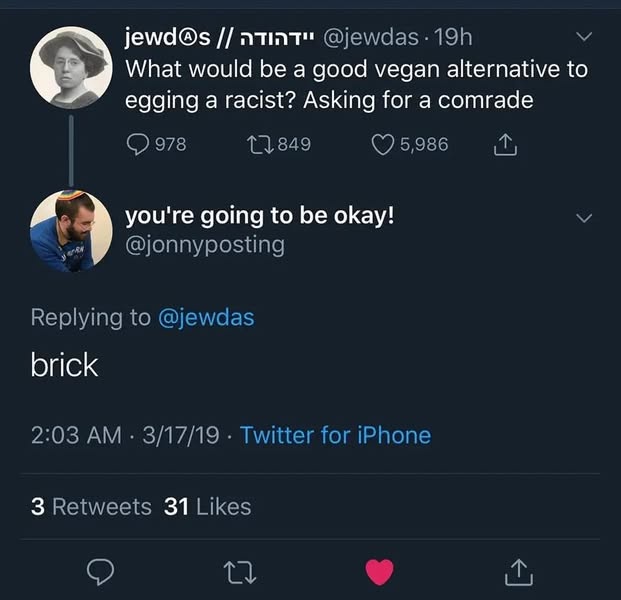Show the 3 Retweets list
Screen dimensions: 621x600
(91, 507)
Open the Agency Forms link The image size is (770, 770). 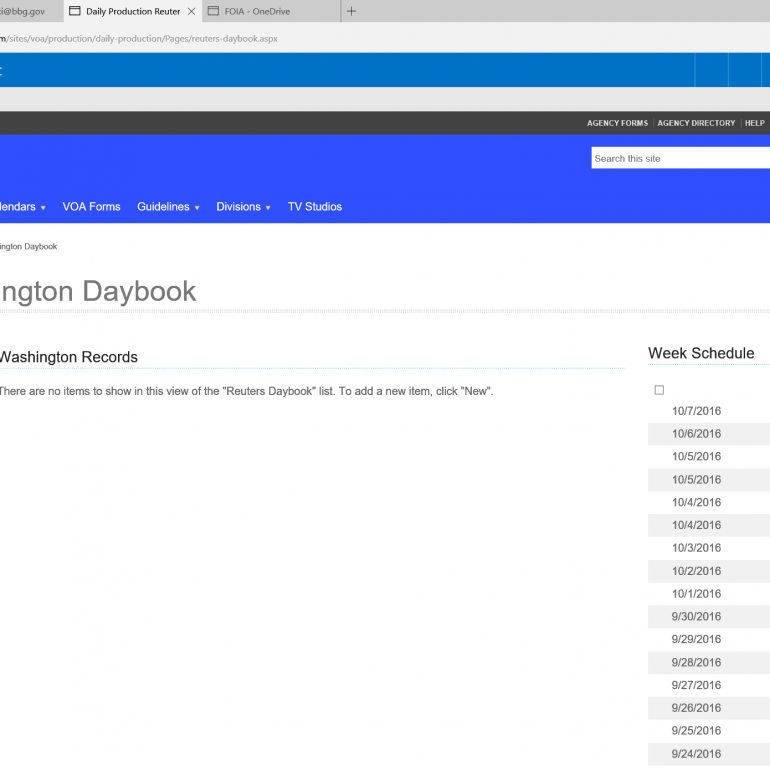617,123

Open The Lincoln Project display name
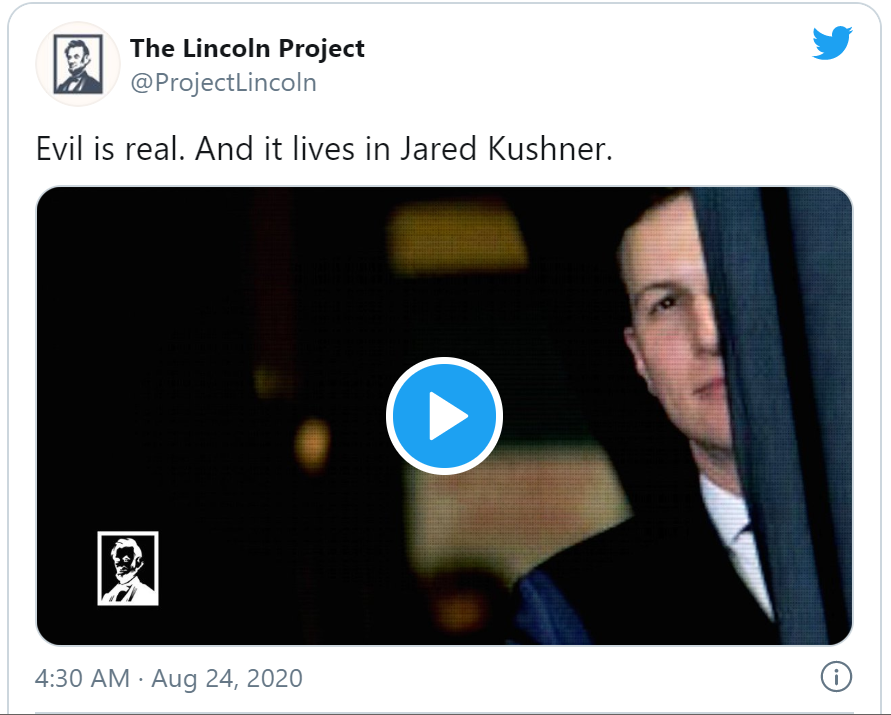(x=247, y=48)
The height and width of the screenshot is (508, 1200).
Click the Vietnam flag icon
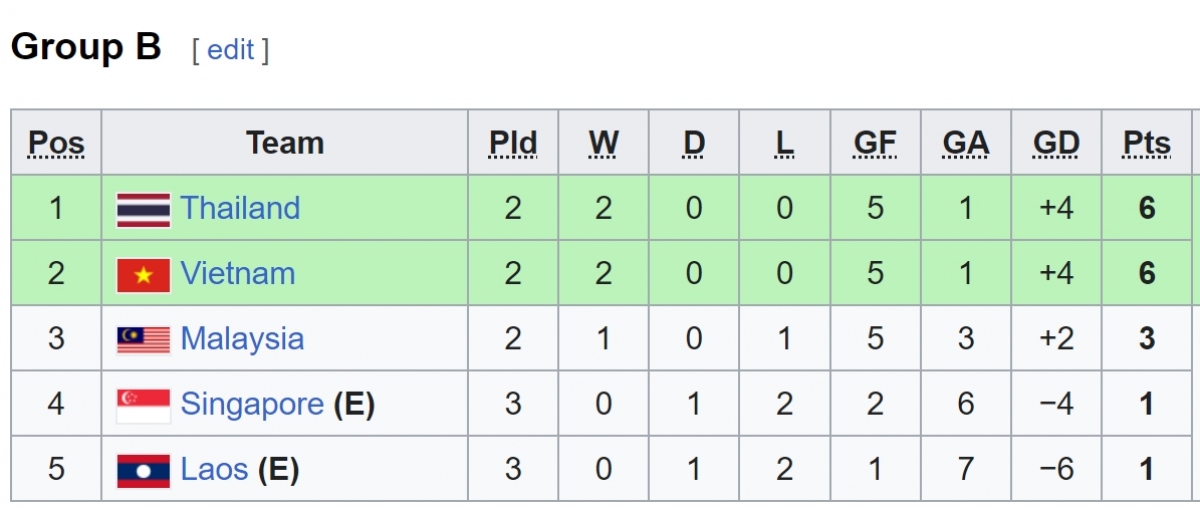pos(143,274)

━━━━━━━━━━━━━━━━━━━━

Action item –
Pictures excluded, copy exactly the lines running from the one with "The height and" through the last line of the material.

Exercise response –
The height and width of the screenshot is (508, 1200).
Click the Vietnam flag icon
pos(143,274)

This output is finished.